アレックスは四回剣技大会で優勝して、大衆の面前で四回彼女とキスをした。王都の人たちはアレックスとセルナディア王女はだから「特別な関係」だと気付いている――花祭りの初日に王女がアレックスに抱きついた時の光景が何度も甦って、その度に呼吸が苦しくなる。
あの後、彼がいなくなったフィルを探して図書館に来てくれて、本当に嬉しかった。でもそれはただ放っておけなかっただけかもしれない。優しい人だから街に慣れていないフィルを心配した、もしくは街を案内するという約束や、リアニ亭に一緒に顔を出すという約束を守っただけのことで……。
「決勝戦の三戦目、不意打ちされたじゃん。不利になるかと思って焦ったけど、あっさり状況を変えたし、ほんとにすごかった」
「ナシュアナ王女への忠誠の後、大騒ぎだったんだぞ。女の子たちが退場口に待ち伏せててさあ。ちくしょー、お前ばっかモテやがって」
ねじれて弱っていく心と裏腹に、フィルは周囲から数え切れないほど振ってくるねぎらいに礼を述べ、ナシアへの忠誠の儀を揶揄する声に笑って答える。
(アレックスには好きな人がいるという話だった。でも、それが誰かわからないって。詳しくは知らないけど、爺さまが王さまとか王子さまのことを「この世で最もめんどくさい職業」と言っていたし、王女さまもきっと……)
だからなのだろうか? 彼女の立場を考えて付き合っていることを内緒にしている?
(それほど彼女が大事ってこと……)
「……」
自分で思いついたその考えに泣きそうになった。
(……いない。部屋に戻ったのかな)
日も変わる頃、遠くであってもずっとフィルの視界に入っていたアレックスが消えた。そう気付いた途端に心細くなる。

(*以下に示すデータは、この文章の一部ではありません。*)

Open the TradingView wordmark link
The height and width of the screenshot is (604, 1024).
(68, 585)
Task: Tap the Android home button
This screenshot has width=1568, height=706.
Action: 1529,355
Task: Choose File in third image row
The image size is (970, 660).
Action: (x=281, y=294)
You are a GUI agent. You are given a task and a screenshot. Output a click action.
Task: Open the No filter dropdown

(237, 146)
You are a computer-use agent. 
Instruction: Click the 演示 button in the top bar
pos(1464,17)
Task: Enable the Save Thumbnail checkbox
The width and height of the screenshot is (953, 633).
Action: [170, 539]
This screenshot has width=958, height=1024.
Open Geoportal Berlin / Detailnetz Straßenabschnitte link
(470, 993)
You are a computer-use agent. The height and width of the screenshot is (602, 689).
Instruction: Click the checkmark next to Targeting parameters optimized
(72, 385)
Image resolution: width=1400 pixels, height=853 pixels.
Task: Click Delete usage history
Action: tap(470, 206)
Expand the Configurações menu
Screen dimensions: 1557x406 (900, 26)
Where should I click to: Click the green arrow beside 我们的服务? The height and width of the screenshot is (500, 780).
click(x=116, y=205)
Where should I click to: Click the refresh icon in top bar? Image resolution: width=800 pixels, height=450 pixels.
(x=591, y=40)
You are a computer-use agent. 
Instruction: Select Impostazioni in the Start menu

一緒に居たいけど、苦しいから居たくない。居たくないけど、一緒に居てくれないと苦しい。
(一体何なんだろう……)
自分でもよくわからない感情に、フィルは困惑と共に顔を歪める。
「アレックス……」
息苦しさを何とかしたくて小さく呟いてしまった彼の名が、自分の耳に入った。その音がこれまでのグダグダな物想いをなぜか押し流す。
(……顔、やっぱり見たい。それでやっぱり側に居たい……)
意識が離れた場所に居る彼だけに向いていく。
そうしてフィルは引き止める周囲に「少し疲れたから」と言い訳し、自室へと足を踏み出した。